## Exercise brief
Every line from the first in the listing below to the line containing "[Search] (1193, 191)" is to be repeated exactly, and no line past it.

## Study material
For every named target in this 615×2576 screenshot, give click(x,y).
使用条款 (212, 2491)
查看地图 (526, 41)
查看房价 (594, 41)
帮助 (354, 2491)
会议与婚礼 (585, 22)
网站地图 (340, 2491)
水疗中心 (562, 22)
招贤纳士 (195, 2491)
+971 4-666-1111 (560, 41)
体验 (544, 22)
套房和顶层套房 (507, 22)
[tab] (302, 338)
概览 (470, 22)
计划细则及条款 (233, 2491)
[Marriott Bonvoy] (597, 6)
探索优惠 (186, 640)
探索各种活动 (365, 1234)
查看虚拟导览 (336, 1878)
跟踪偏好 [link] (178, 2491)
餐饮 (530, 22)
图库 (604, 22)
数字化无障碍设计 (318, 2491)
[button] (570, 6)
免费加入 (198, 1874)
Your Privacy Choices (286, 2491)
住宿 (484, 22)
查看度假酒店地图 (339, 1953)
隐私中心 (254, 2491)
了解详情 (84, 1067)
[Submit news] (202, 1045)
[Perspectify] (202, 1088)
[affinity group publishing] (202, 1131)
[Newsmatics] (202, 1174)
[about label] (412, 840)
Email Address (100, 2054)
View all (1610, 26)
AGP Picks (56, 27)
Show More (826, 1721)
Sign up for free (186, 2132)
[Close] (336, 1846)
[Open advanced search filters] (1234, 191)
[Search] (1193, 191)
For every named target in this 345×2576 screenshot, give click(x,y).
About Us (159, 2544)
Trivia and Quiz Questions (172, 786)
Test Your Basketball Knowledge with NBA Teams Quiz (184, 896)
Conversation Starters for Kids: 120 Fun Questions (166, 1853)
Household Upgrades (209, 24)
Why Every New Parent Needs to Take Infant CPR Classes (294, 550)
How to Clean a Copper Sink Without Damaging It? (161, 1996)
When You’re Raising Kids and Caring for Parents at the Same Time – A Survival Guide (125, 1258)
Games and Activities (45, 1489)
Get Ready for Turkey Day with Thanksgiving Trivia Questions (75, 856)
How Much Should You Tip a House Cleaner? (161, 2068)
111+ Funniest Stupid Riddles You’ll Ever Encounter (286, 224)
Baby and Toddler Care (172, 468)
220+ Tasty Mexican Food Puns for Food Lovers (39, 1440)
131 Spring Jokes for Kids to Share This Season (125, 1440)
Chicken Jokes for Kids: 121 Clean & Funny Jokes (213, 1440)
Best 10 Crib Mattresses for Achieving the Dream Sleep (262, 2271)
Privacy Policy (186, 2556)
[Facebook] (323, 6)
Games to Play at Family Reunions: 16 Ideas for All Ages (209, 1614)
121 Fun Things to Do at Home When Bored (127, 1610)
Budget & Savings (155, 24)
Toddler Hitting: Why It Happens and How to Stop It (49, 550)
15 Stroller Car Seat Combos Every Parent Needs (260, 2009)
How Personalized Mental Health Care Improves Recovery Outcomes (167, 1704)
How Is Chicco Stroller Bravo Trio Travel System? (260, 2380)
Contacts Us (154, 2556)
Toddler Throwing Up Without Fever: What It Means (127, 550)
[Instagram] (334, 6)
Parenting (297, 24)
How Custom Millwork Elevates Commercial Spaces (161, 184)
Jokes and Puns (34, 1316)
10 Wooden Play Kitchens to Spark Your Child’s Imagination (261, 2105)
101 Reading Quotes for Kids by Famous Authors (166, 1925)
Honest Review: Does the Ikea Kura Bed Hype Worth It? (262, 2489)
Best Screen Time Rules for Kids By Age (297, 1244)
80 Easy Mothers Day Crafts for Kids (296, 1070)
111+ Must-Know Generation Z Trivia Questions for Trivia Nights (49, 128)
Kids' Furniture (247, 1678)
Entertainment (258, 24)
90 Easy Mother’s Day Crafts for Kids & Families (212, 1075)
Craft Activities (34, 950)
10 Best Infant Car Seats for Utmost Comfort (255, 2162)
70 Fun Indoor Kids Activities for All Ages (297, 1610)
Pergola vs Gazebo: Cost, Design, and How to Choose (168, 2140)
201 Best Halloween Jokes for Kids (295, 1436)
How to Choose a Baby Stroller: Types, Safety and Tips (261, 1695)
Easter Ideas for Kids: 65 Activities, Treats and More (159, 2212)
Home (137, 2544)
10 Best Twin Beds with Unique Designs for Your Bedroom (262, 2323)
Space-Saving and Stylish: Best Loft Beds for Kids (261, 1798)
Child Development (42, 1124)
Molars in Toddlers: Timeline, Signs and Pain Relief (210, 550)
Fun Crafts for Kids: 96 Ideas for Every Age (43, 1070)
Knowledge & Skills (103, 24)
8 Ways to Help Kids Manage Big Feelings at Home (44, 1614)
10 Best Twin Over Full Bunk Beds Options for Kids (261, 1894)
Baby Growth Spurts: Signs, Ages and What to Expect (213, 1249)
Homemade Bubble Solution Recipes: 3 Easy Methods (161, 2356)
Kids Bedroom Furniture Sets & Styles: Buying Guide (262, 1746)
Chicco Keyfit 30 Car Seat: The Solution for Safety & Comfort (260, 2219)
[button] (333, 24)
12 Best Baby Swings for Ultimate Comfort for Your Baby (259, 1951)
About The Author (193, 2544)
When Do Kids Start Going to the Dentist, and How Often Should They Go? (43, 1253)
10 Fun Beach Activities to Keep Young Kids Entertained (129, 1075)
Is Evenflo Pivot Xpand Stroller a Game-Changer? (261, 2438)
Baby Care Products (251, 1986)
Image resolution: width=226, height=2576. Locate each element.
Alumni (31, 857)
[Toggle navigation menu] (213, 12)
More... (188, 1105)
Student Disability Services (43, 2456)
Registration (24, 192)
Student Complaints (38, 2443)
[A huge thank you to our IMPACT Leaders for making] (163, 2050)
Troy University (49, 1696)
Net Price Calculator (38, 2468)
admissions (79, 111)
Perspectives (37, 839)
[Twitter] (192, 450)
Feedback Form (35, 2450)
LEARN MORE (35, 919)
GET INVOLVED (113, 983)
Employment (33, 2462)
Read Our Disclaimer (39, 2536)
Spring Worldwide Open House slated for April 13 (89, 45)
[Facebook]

## Final answer
For every named target in this 615×2576 screenshot, give click(x,y).
使用条款 (212, 2491)
查看地图 (526, 41)
查看房价 (594, 41)
帮助 (354, 2491)
会议与婚礼 (585, 22)
网站地图 (340, 2491)
水疗中心 (562, 22)
招贤纳士 (195, 2491)
+971 4-666-1111 (560, 41)
体验 (544, 22)
套房和顶层套房 (507, 22)
[tab] (302, 338)
概览 (470, 22)
计划细则及条款 (233, 2491)
[Marriott Bonvoy] (597, 6)
探索优惠 (186, 640)
探索各种活动 (365, 1234)
查看虚拟导览 (336, 1878)
跟踪偏好 [link] (178, 2491)
餐饮 (530, 22)
图库 (604, 22)
数字化无障碍设计 (318, 2491)
[button] (570, 6)
免费加入 (198, 1874)
Your Privacy Choices (286, 2491)
住宿 (484, 22)
查看度假酒店地图 (339, 1953)
隐私中心 (254, 2491)
了解详情 (84, 1067)
[Submit news] (202, 1045)
[Perspectify] (202, 1088)
[affinity group publishing] (202, 1131)
[Newsmatics] (202, 1174)
[about label] (412, 840)
Email Address (100, 2054)
View all (1610, 26)
AGP Picks (56, 27)
Show More (826, 1721)
Sign up for free (186, 2132)
[Close] (336, 1846)
[Open advanced search filters] (1234, 191)
[Search] (1193, 191)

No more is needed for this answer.